Writing tips for today. It is so hard to trust an editor, even one you're paying.
This is a photo of a raging forest fire taken from my yard. We were building our house, getting ready to finish framing when a huge fire broke out fifteen miles away; the wind was coming toward us. We had planned to cover the house with stained cedar planks shaped like half logs, to give the classic log cabin look. They were already ordered. But fire knows no pride, and insurance companies will not cover a house under construction unless you are a licensed contractor. DIYers get no leeway. Everything we owned and every cent we had accumulated in 46 years was standing tinder in the path of the fire. We cancelled the cedar and ordered fireproof concrete clapboards. Okay looking, but not a log cabin. Before it reached us, the fire was squelched by rain and a change in wind direction. Nothing was lost except some sleep. Wait. Four years later, it was indeed the right choice.

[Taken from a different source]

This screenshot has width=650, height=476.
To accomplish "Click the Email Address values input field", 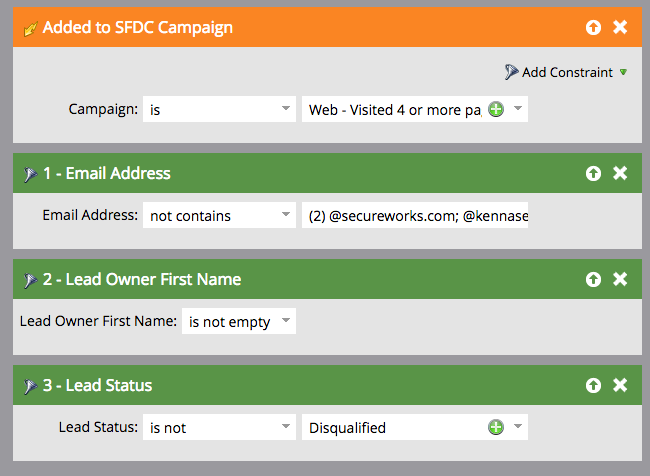I will click(x=414, y=215).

When you write your epistle to the universe, I mean when you really put aside the author inside you, the ego, and write hard enough to weep, hard enough to hurt, when you tap into your own soul and lay it upon a page for others to see, you risk everything. No insurance. No backup. Trusting only your inner voice, you press forward and keep on, with winds of doubt circling and the smoke of sure failure swirling toward your very heart. Then, an editor - either one you've hired or one at the publishing company - tells you if you'd just change x to a y, or add abc, it will stand. And you are crushed. You WANT it the way you planned it. But you, dear writer, are amidst the forest, and standing in the trees admiring the plot, you may not have an inkling something is really not going to hold up. Save the original, but make the changes. Build it with fireproof instead of glamour. Trust the advice, and then wait. Put it aside. Wait a couple of months, then read the new version. Read the original. You'll know.